**Passage for review:**
We pay for the wars.
We pay for the lawsuits, the settlements, the cover-ups, the damage control, the reconstruction, the overreach, the incompetence and the corruption.
And when government officials are finally called to account for their misconduct, we pay for that, too.
That is the dirty little secret of government accountability in America: even when the government loses, the government does not really pay. "We the people" do.
This is not a problem invented by Donald Trump.
For decades, politicians, police officers, prosecutors, prison officials, federal agents and bureaucrats of both parties have violated rights, exceeded their authority, misused public power and left taxpayers to pick up the tab.
The wrongdoers rarely pay personally. They get to keep their pensions, promotions, pardons, security details and speaking fees. The government agencies involved in misconduct rarely suffer lasting consequences. The victims get a check drawn on taxpayer funds.
And the tax-paying populace gets to pay for the settlements, the legal fees, the court costs, the reconstruction costs and the long-term damage to trust in government.

**Dataset records:**
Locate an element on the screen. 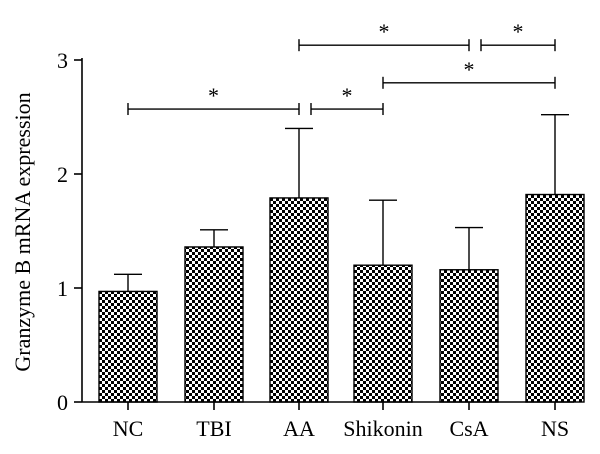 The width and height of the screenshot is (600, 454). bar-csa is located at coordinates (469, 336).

==

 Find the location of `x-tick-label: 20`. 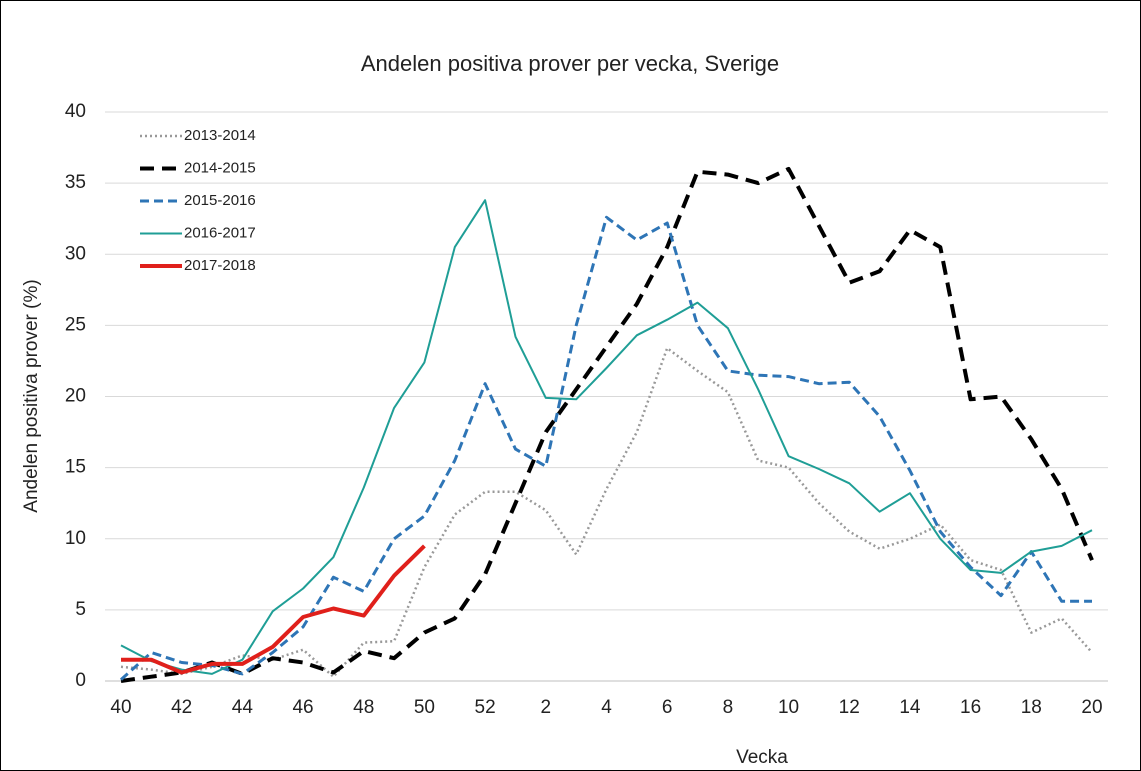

**Problems and tasks:**
**a.** Answer these questions from the passage on government accountability:
(i) Who, according to the passage, did not invent this problem?
(ii) What do the wrongdoers get to keep?
(iii) What do the victims get?
**b.** Rewrite the passage on government accountability, beginning at "We pay for the wars." and stopping after "up the tab.", with "incompetence" replaced by "negligence".
**c.** Decide whether each statement agrees with the passage on government accountability, and support each answer with a quotation:
(i) The problem began with Donald Trump.
(ii) The misconduct described is limited to officials of a single party.
(iii) Government agencies involved in misconduct rarely face lasting consequences.

**Answers to the exercise:**
**a.**
(i) Donald Trump
(ii) Their pensions, promotions, pardons, security details and speaking fees
(iii) A check drawn on taxpayer funds

**b.**
We pay for the wars.
We pay for the lawsuits, the settlements, the cover-ups, the damage control, the reconstruction, the overreach, the negligence and the corruption.
And when government officials are finally called to account for their misconduct, we pay for that, too.
That is the dirty little secret of government accountability in America: even when the government loses, the government does not really pay. "We the people" do.
This is not a problem invented by Donald Trump.
For decades, politicians, police officers, prosecutors, prison officials, federal agents and bureaucrats of both parties have violated rights, exceeded their authority, misused public power and left taxpayers to pick up the tab.

**c.**
(i) No: "This is not a problem invented by Donald Trump."
(ii) No: "bureaucrats of both parties have violated rights"
(iii) Yes: "The government agencies involved in misconduct rarely suffer lasting consequences."